## 本文

濃密な白和えながら具材の味と食感でメリハリがある。
特に、ムカゴの溌剌とした香りには安らぎを覚えるだろう。
器が、僕の好きな割れ山椒であるのも密やかに嬉しかった。
七草粥
旅先で頂けるとは、実に嬉しい。
スッキリと上品に仕上げている。
「根付くように」と、根っこ付きである点も可愛らしい。
鯛の龍皮巻き、諸子の佃煮
伝統的な京都のお節料理の一つ。
しっとりした〆加減で旨い。
中心には甘みが無いガリを巻いている。
諸子はあっさり味の佃煮で、諸子の風味を満喫させてくれる。
添えられたもち麦はトマト出汁で炊き、もっちりとした食感。
黄人参、や繊細な蛇腹のキュウリなど、見た目も美しい。
似鯉の天麩羅
ニゴイの他にはサツマイモ、クロアワビタケで、あしらいはノロロッサ、ビタミン大根の鬼おろし。
衣の内側の黒い部分には、食用の竹炭を使用しているそう。
皮のモチモチ感や柚子と金胡麻を合わせている点などに、工夫がある。
これはコイに抵抗感がある人でも美味しく感じ、イメージが変わるはずだ。
出汁が利いた鬼おろし、少量用いられた乾燥させた梅干しのフレークなど、調味料も良い。
自家製干し柿茶
シナモンや生姜が利いていて、身体に良さそうな甘いお茶。
近江牛の焼きもの
付け合わせは芽キャベツ、叩いた焼き万願寺唐辛子、原木椎茸、ヒラタケ、信長ネギ、ロマネスコで、ソース代わりに梅味噌を。

## データ
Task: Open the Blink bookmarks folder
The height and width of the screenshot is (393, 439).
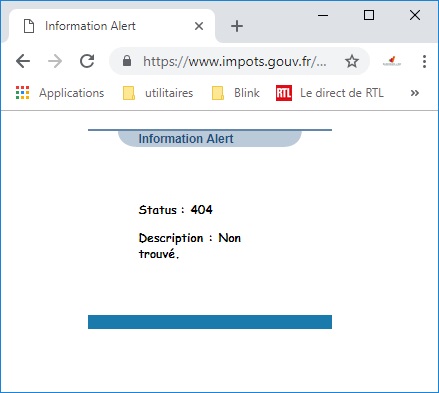Action: (236, 93)
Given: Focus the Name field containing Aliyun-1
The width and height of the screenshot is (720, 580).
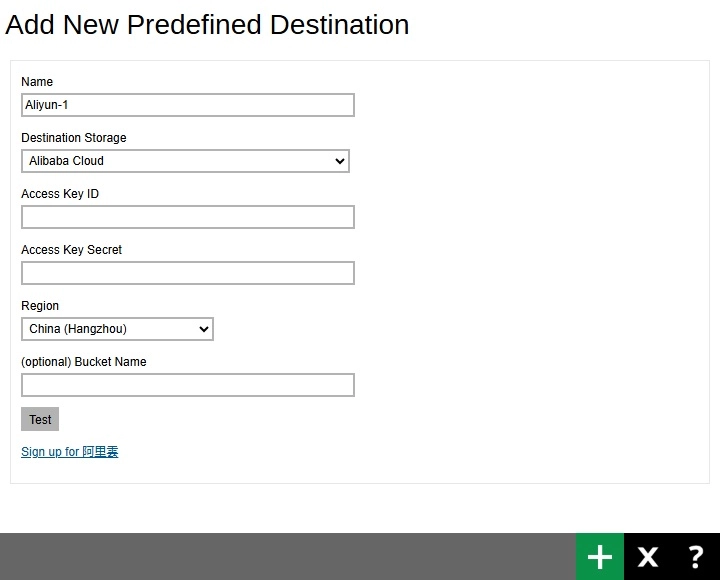Looking at the screenshot, I should point(188,105).
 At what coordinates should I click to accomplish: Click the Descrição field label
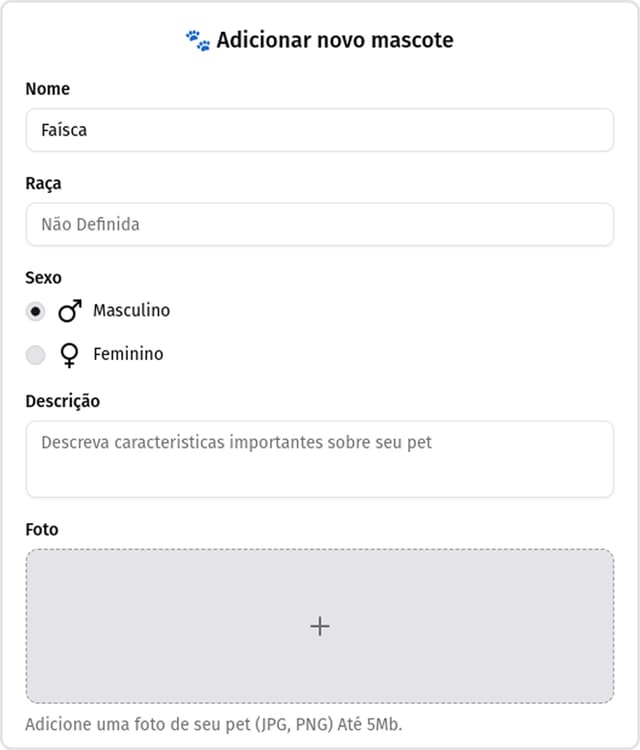(x=63, y=401)
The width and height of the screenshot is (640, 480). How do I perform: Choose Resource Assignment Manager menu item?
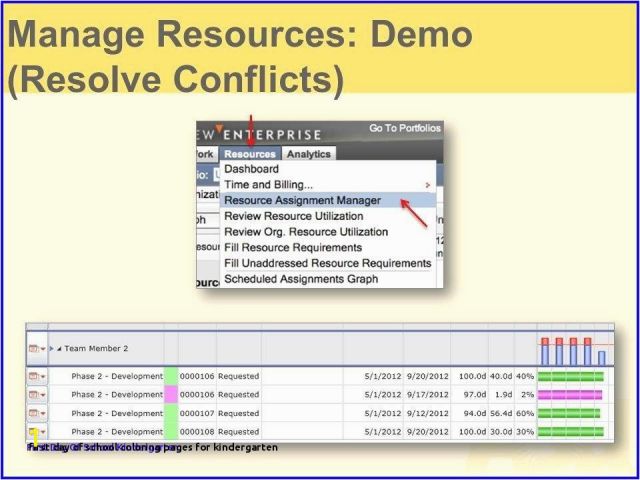[x=302, y=200]
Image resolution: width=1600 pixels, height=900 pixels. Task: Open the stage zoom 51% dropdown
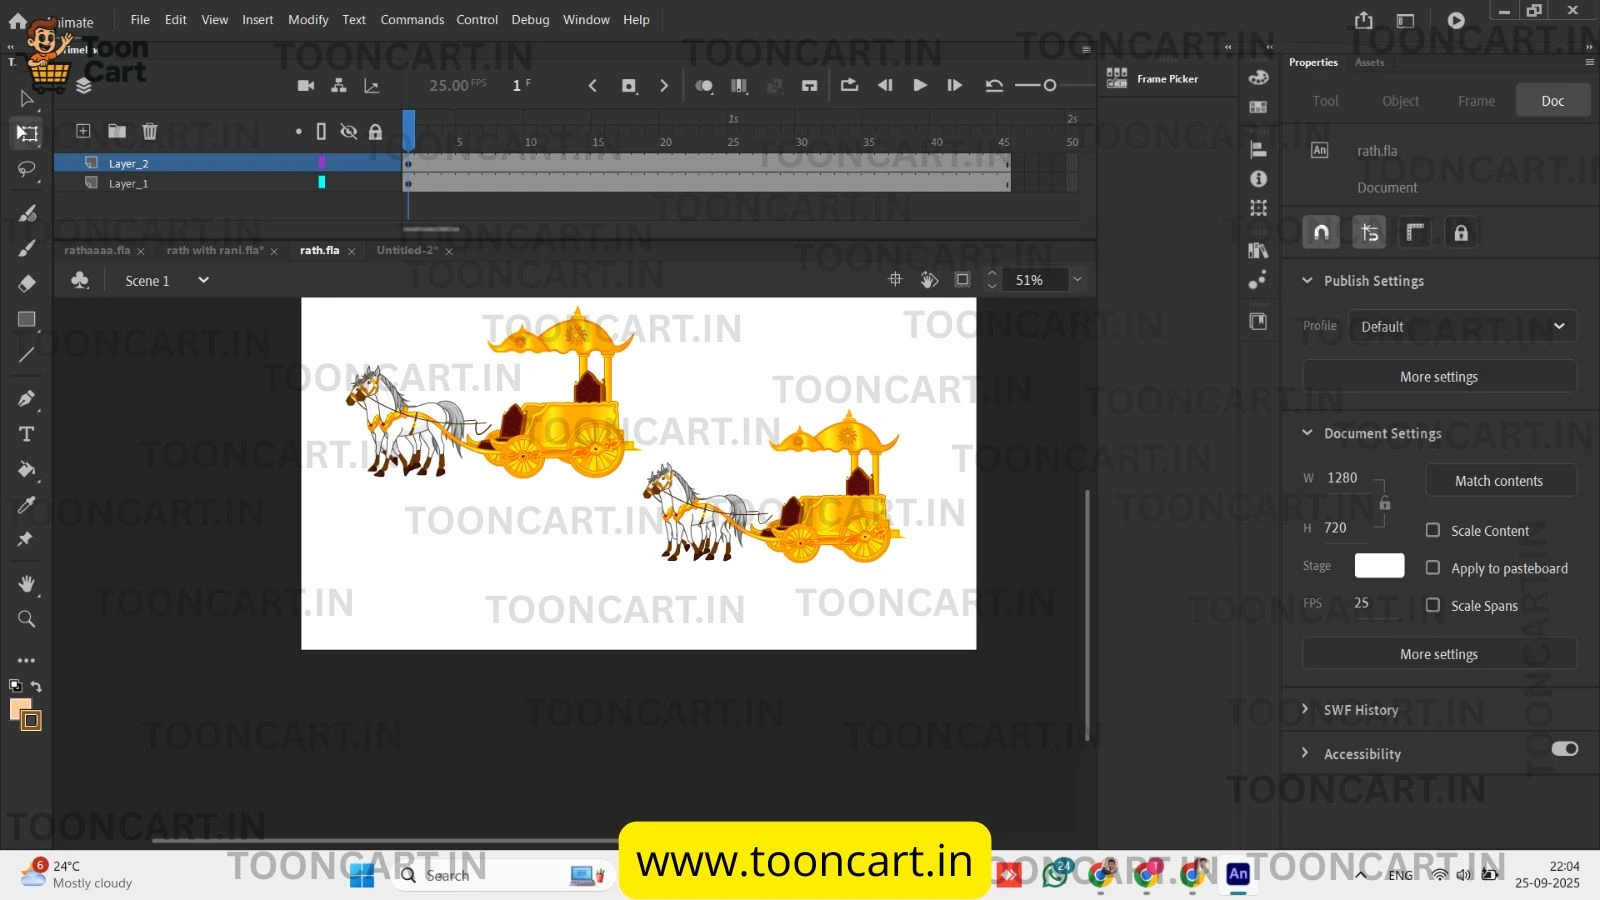[x=1077, y=280]
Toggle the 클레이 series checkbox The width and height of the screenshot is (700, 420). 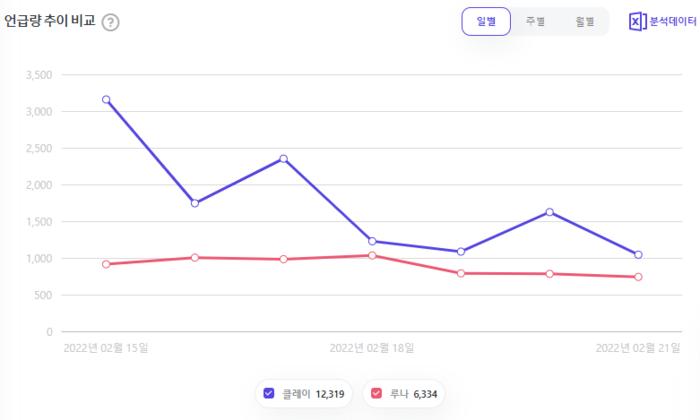click(x=269, y=394)
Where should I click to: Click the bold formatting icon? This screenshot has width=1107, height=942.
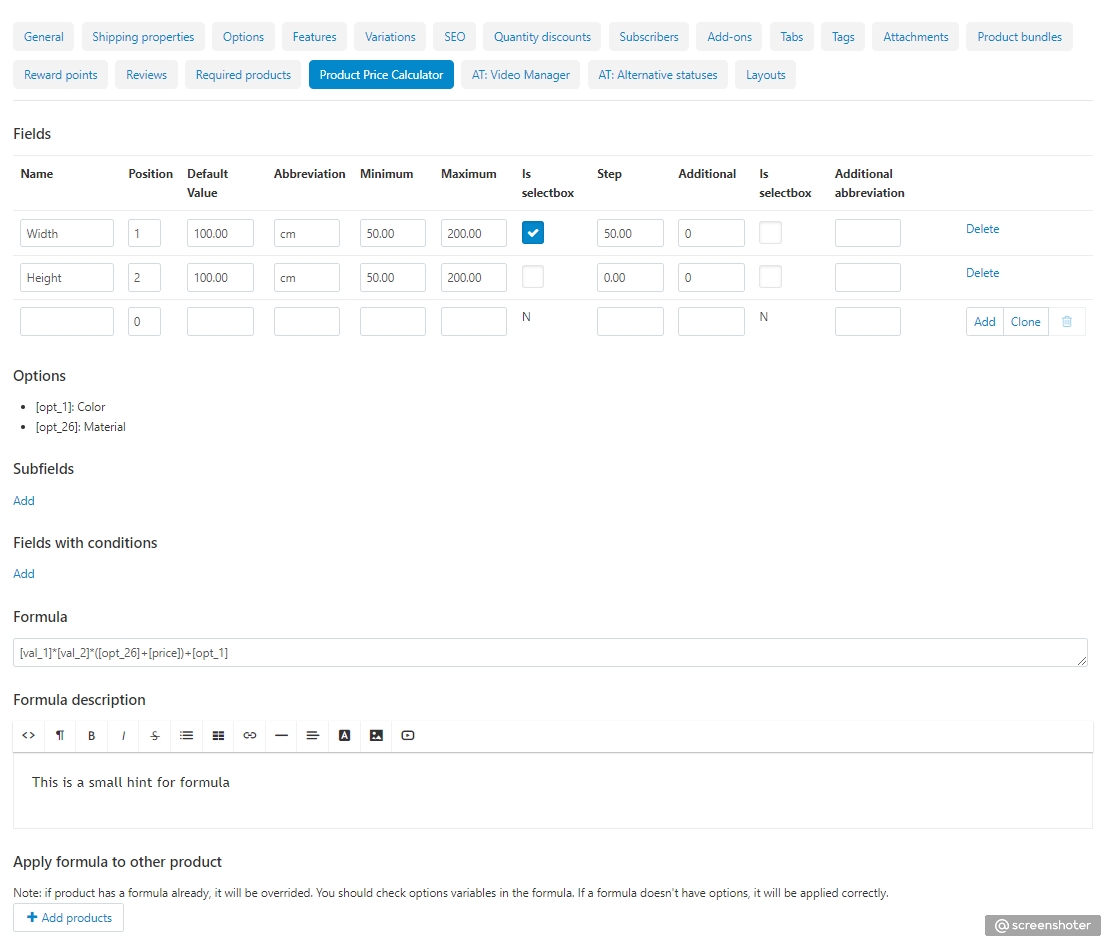(92, 735)
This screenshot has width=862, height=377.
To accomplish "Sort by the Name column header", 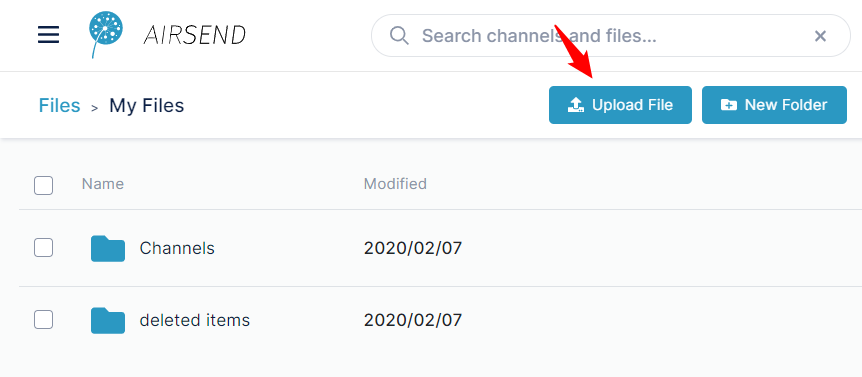I will point(103,184).
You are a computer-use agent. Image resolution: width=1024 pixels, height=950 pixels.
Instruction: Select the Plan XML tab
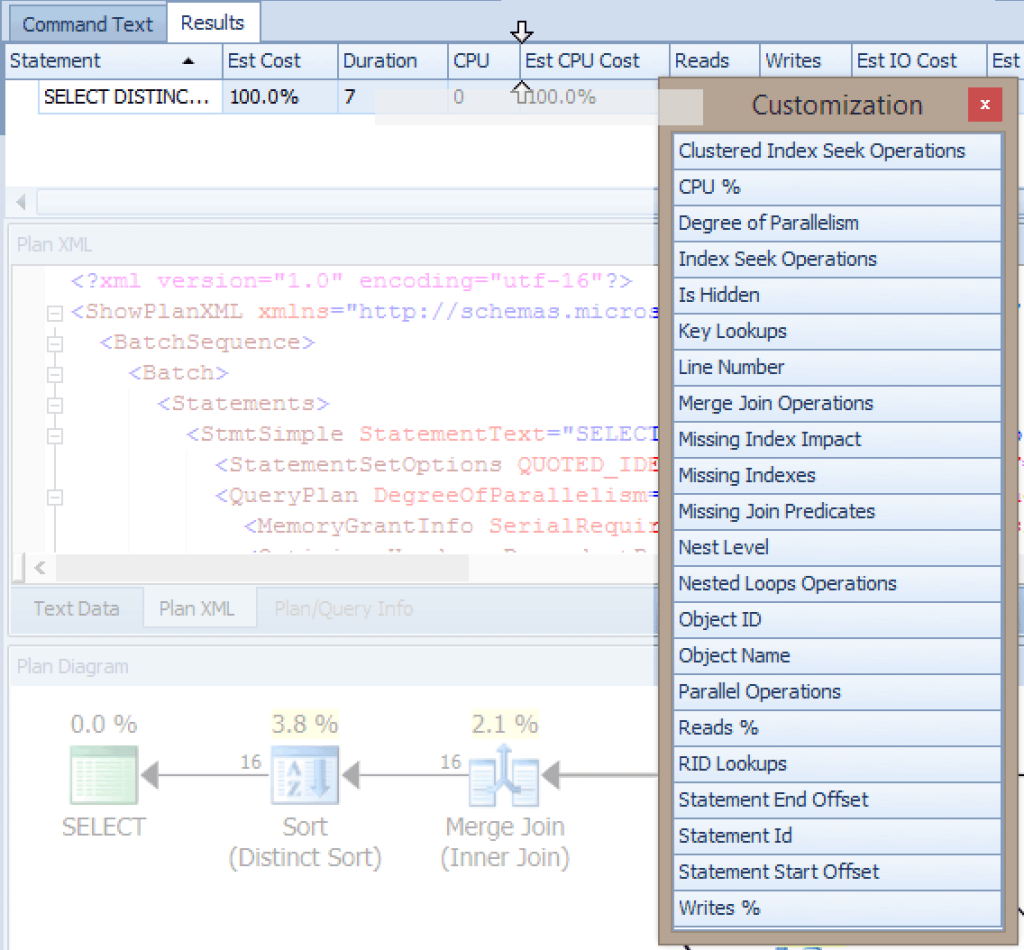coord(199,608)
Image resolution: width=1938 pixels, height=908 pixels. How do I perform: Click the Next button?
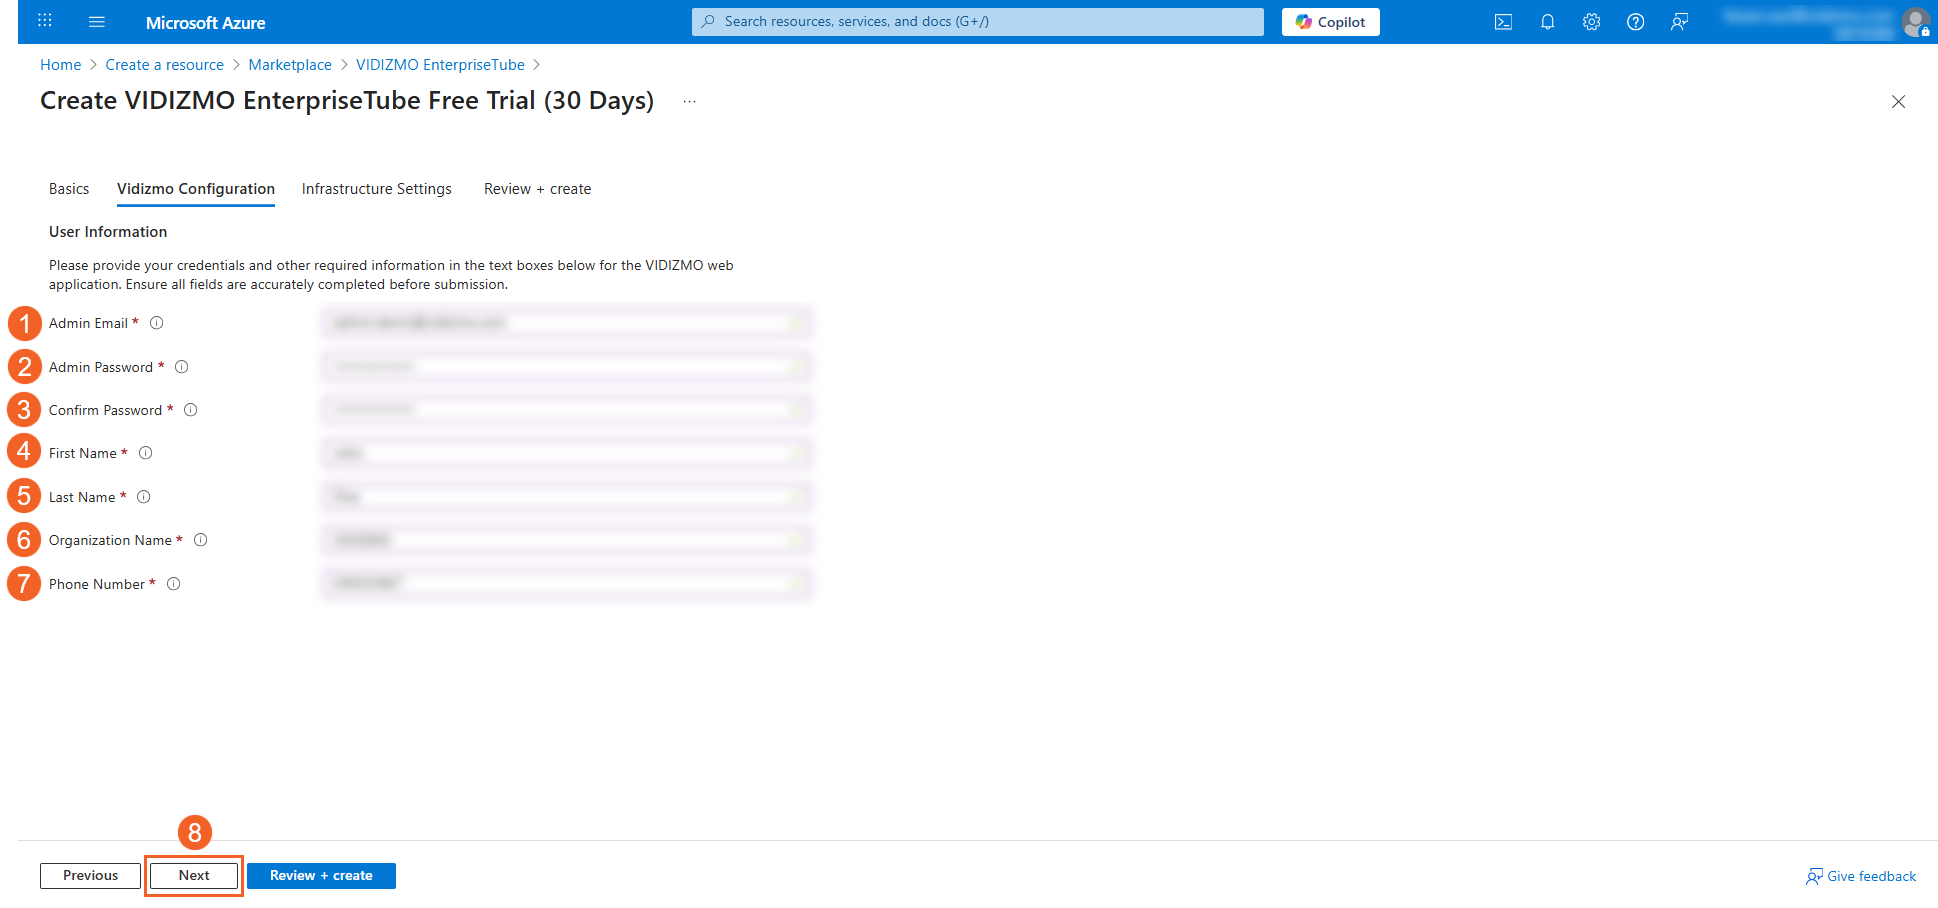pyautogui.click(x=194, y=876)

## 取り組む課題
A - 料理の紹介文について、次の問いに答えてください。
(i) 七草粥の具が根っこ付きなのは、どんな願いを込めたものとして書かれていますか。
(ii) 似鯉の天麩羅で、衣の内側の黒い部分には何が使われていますか。
(iii) 近江牛の焼きもので、ソースの代わりに添えられているものは何ですか。
B - 料理の紹介文を、最後の文の後から書き進めてください。
データは別の出典から持ってきたものです。

## 順番の回答
A -
(i) 「根付くように」
(ii) 食用の竹炭
(iii) 梅味噌

B -
お肉はしっとりと柔らかく、脂がじゅわっと滲み、近江牛らしい。
しかし、酸味もある部位なのが個人的に嬉しい。
付け合わせも全て美味しい。
お食事:近江牛の糠漬けの出汁茶漬け
香の物は大根のどぼ漬け、赤蕪の三五八漬け、昆布。
使用するお米が前回のミルキークイーンから変わっていて、工夫を実感する。
使用しているのは赤米、緑米、黒米、キヌヒカリの新米で、煎ったハトムギをあられ代わりにまぶしている。
これも前より更に美味しくなっていて、近江牛は糠床の香りがしっかりと浸透しつつ、脂が上品にじゅわりと滲む。
それを強めの昆布出汁がまろやかにまとめ、煎ったハトムギが香ばしさのアクセントになる。
醤油漬けの実山椒も爽やか。
なお、前回の教訓を活かしてサイズは大・中・小から「小」を選択したが、個人的にはベストのサイズであった。
水菓子
61%カカオを使用したガトーショコラ、イチゴ(章姫あきひめ)、ローゼルと冬瓜ジャムを添えたキウイ、落花生、くるみの飴がけ、生姜。
濃密でテリーヌ的な、美味しいガトーショコラ。
イチゴ(章姫あきひめ)はマンゴーで炊いて香り付けをしていてユニーク。
2019年9月に訪問した際の記事
初回訪問時の2019年9月は、上記よりもリーズナブルなコースを頂きました(当時の価格帯で5,000円のもの)。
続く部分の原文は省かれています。